YOUR OBJECTIVE:
Decide whether each statement, (a) to (c), agrees with the passage on splenectomy and empyema. Answer yes or no for each, and quote the words of the passage that decide it. (a) The incidence rate ratio was higher in the first 5 years of follow-up than in the period after. (b) The insurance database recorded alcohol consumption and cigarette smoking. (c) The study design allows a conclusion of substantial causality.

PASSAGE FOR REVIEW:

**********

The incidence rate ratio between the splenectomy and non-splenectomy groups reduced from 2.87 in the first 5 years of follow-up to 1.73 in the period following the 5 years. Future studies are required to confirm whether a longer follow-up period would further reduce this average ratio. For the splenectomy group, the overall HR of developing empyema was 2.89 after adjusting for age, sex and comorbidities, which was identified from previous literature. The risk of empyema following splenectomy remains high despite the absence of these comorbidities.

Keywords: empyema, splenectomy, Taiwan national health insurance program


Strengths and limitations of this study.

  • This is the first original study on the association between splenectomy and empyema.

  • We used a hospitalisation dataset with a large sample size and great statistical power.

  • Some traditional behaviour risk factors including alcohol consumption and cigarette smoking were not recorded due to the inherent limitation of this insurance database.

  • This case–control study included only patients with splenectomy, which may limit the generalisability of the study results to the general population.

  • Such a study design does not permit to conclude a substantial causality.

**********

SOURCE MATERIAL:
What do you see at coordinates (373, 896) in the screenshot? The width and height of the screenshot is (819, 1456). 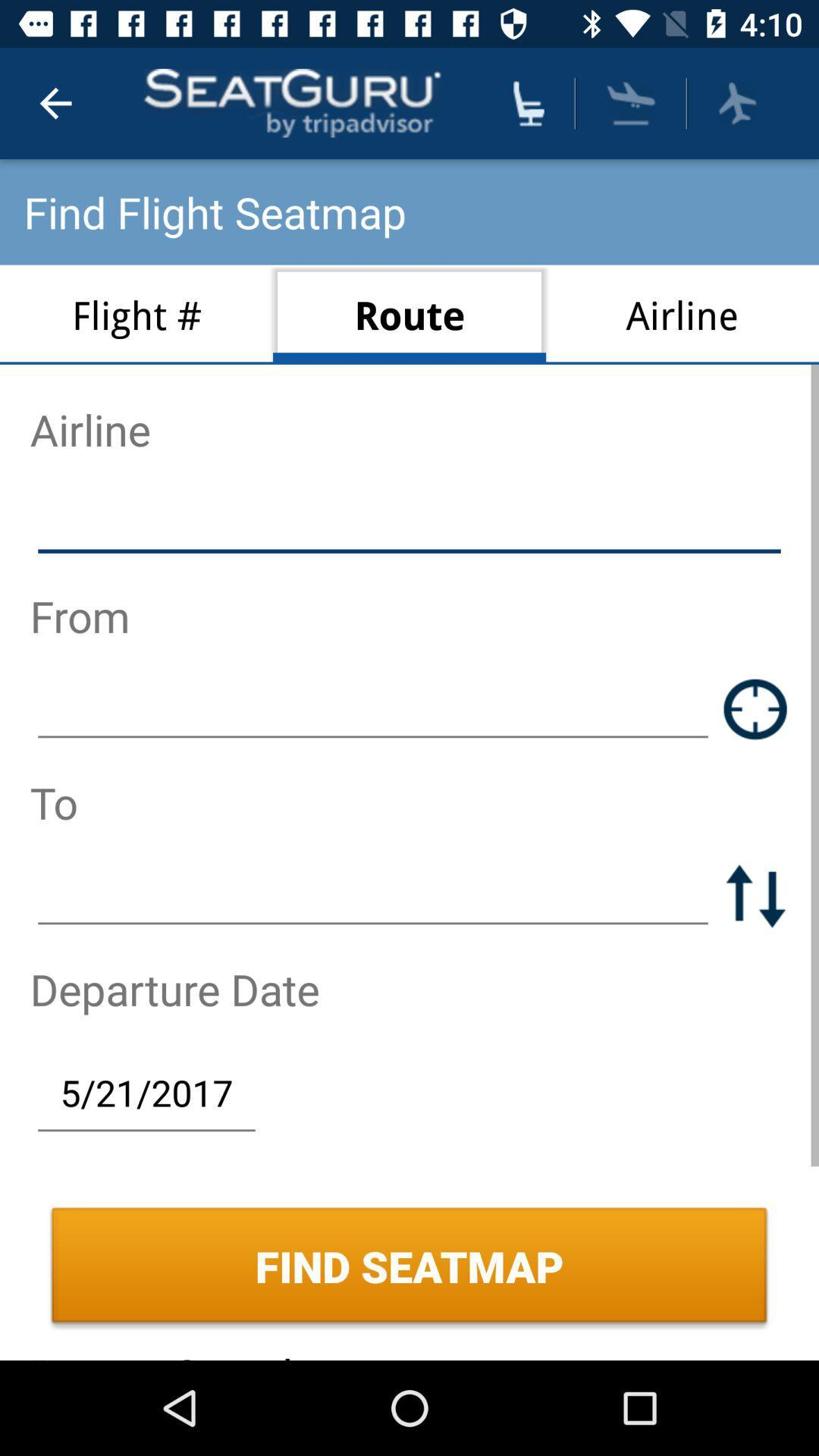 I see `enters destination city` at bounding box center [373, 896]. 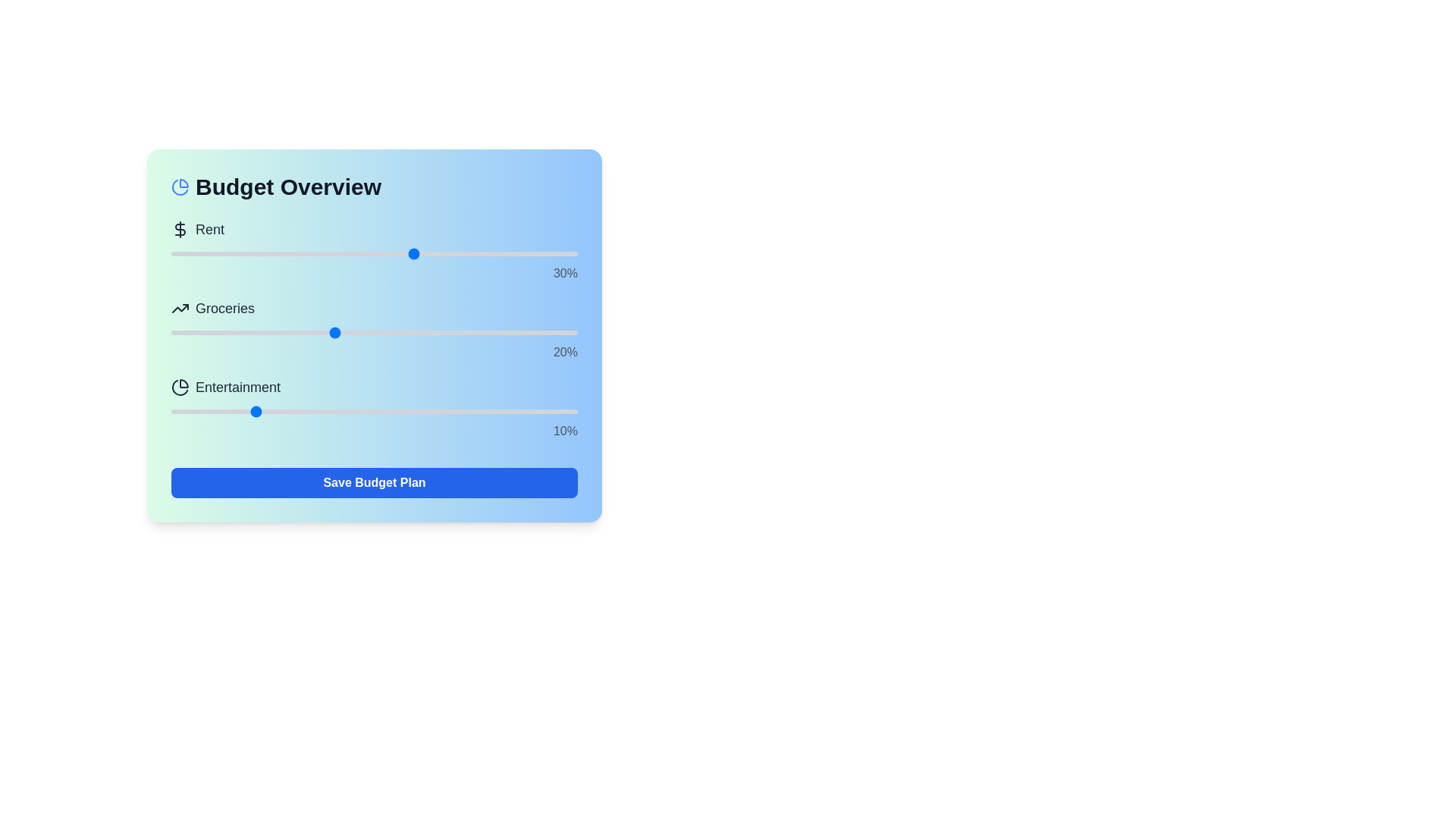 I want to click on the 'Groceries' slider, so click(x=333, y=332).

**********

RESULT OF THIS EXERCISE:
(a) Yes: "reduced from 2.87 in the first 5 years of follow-up to 1.73 in the period following the 5 years"
(b) No: "Some traditional behaviour risk factors including alcohol consumption and cigarette smoking were not recorded due to the inherent limitation of this insurance database"
(c) No: "Such a study design does not permit to conclude a substantial causality"